Prior to the 2013–2016 epidemic waves, ZIKV infection was known clinically as a mild illness characterised by symptoms shared with other arboviruses, including maculopapular rash, headache, fever, non-purulent conjunctivitis and/or joint and muscle pain.19 During the 2015–2016 ZIKV outbreak in Brazil, which extended to a number of other Latin American countries, there was a sharp increase in reports of microcephaly and other neonatal neurological conditions and in Guillain-Barré syndrome (GBS),20–22 an autoimmune neurological disorder. Subsequent analysis of medical records collected during and after the 2013–2014 ZIKV outbreak in French Polynesia identified several ZIKV-linked pregnancies that had not been recorded earlier because they ended in elective abortion or stillbirth. The reanalysis of medical records indicated that the prevalence of both microcephaly and GBS had increased in the wake of the outbreak in French Polynesia.23 24 The Pan American Health Organization (PAHO) issued a ZIKV Epidemiological Alert for Member States on 7 May 2015,25 the Brazilian Ministry of Health (MOH) declared a national public health emergency due to the time and cluster of microcephaly cases identified in Northeastern Brazil on 12 November 201526 and the WHO declared that the clusters of microcephaly and related neurological complications represented a Public Health Emergency of International Concern on 1 February 2016.27
ZIKV presents myriad challenges from an epidemiological, virological, diagnostic and outbreak control perspective. Diagnosing ZIKV infection is complicated by the absence of symptoms in most cases or the presence of non-specific symptoms; cross-reactivity with DENV;28 29the short window for diagnosing acute infection and the lack of point-of-care diagnostics.30 Recent research suggests that the relation between ZIKV infection during pregnancy and fetopathology may vary by virus genotype or lineage; primary versus secondary infection31 and DENV-immune status and genotype in the presence of coinfection.29 32 33 The unequal spatial distribution of microcephaly cases has been discussed extensively.34–36 These differences may be related to population-level differences in baseline risk of adverse fetal outcomes (clinically important heterogeneity), differences in study design (eg, inclusion criteria; measurement of important cofactors) or to measurement error, defined as the difference between the observed and actual level of a given variable. Laboratory confirmation of ZIKV infection and coinfection differs by diagnostic algorithms (eg, definition of positive and negative ZIKV diagnostic assay results); factors that affect the regularity of testing (eg, provision of incentives, distance from testing centre, differences across protocols); population-specific distribution of related coinfections; differing levels of training of laboratory staff and the accessibility of materials and technology (eg, ultrasound, immunoassays, reliability panels), among other factors. In addition to documented difficulties in accurately measuring infant head circumference, measurement standards for identifying microcephaly differ across populations and standards themselves may not appropriately classify reduced or enlarged head circumference.37 38
Our limited understanding of the absolute risk of adverse fetal, infant and child outcomes in ZIKV-infected mothers led to calls from several governments suggesting that women avoid becoming pregnant for as long as 2 years.39 40 ZIKV disproportionately affects low-income populations residing in areas with poor living conditions.41 The impetus placed on women to delay pregnancy as a ZIKV control measure is complicated by the limited access to contraception and safe abortion in many of the countries and regions with the highest burden of ZIKV-related microcephaly.42 43 Identifying the risk factors for CZS is a global health priority and central for prioritising resource allocation for vector control and effective and targeted family planning interventions and for improving risk counselling for ZIKV-infected pregnant women or women planning a pregnancy in endemic areas.

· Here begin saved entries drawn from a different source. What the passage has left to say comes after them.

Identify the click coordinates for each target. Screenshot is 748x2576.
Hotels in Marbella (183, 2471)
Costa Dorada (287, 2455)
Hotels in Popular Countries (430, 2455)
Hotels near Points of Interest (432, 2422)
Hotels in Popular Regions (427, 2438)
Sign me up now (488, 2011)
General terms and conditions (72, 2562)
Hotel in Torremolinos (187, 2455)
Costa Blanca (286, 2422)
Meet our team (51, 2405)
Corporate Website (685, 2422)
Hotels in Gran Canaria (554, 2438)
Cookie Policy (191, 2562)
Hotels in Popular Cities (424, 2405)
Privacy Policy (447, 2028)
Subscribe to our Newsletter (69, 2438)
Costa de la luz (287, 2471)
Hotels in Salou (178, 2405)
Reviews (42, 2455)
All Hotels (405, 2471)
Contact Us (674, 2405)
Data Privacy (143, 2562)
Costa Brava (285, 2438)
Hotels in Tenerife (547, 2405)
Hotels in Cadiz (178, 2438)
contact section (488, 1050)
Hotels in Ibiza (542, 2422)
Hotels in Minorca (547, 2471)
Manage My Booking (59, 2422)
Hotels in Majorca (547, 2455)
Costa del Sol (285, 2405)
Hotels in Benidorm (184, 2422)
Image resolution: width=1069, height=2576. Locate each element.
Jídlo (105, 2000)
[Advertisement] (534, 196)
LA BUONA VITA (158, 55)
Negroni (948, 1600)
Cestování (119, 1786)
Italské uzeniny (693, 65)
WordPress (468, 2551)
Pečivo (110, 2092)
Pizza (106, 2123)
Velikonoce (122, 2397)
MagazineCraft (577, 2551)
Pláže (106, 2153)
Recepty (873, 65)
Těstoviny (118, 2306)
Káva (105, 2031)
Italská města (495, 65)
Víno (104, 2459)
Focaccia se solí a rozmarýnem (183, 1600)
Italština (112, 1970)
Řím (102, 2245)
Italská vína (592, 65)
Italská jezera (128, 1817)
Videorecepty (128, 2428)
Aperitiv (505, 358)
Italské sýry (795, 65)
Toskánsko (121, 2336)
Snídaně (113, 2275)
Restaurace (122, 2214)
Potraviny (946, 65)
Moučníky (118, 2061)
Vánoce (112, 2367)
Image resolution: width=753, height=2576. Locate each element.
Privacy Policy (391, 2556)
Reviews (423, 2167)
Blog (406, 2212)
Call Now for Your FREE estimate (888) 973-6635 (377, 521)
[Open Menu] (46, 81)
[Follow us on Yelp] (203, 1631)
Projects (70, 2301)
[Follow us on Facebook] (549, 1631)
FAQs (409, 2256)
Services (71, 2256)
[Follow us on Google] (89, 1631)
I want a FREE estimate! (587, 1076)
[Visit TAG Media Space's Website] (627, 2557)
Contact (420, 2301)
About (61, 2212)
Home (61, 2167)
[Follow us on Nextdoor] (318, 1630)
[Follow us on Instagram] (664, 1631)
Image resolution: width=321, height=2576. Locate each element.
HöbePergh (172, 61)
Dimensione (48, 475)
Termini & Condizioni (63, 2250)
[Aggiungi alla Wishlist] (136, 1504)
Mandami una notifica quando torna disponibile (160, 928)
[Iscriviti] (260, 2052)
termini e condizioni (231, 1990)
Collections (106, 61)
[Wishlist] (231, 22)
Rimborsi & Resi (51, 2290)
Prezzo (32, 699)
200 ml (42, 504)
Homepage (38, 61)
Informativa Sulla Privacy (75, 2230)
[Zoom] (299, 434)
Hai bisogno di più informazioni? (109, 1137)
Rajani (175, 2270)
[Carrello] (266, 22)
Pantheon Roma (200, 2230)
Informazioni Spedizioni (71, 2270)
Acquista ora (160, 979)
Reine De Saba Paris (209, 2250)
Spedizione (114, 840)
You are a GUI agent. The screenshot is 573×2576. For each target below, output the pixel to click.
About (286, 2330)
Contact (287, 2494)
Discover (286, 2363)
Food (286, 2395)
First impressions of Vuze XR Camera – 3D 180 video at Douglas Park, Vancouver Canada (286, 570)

Rationale for the individual participant data meta-analysis of longitudinal studies of pregnant women
Individual participant data meta-analysis (IPD-MA) is the quantitative synthesis of participant-level data from included studies, while appropriately accounting for the clustering of information at the study level. The proposed IPD-MA will combine deidentified, participant-level cohort data from different populations of pregnant women to identify and quantify the relative importance of different predictors of CZS. Individual participant data (IPD) have a number of analytic benefits over aggregate data meta-analysis (AD-MA), a form of knowledge synthesis that combines study-level measures of effect.44 45 IPD facilitate the assessment of effect measure modification, the development and validation of risk prediction models, and the application of a unified analytic approach. In addition to using the same statistical model across studies, with IPD we can apply the same or similar exclusion criteria, diagnostic algorithms, methods for addressing missing data and confounding and conduct the same types of sensitivity analyses needed to explore unexplained within- and between-study heterogeneity.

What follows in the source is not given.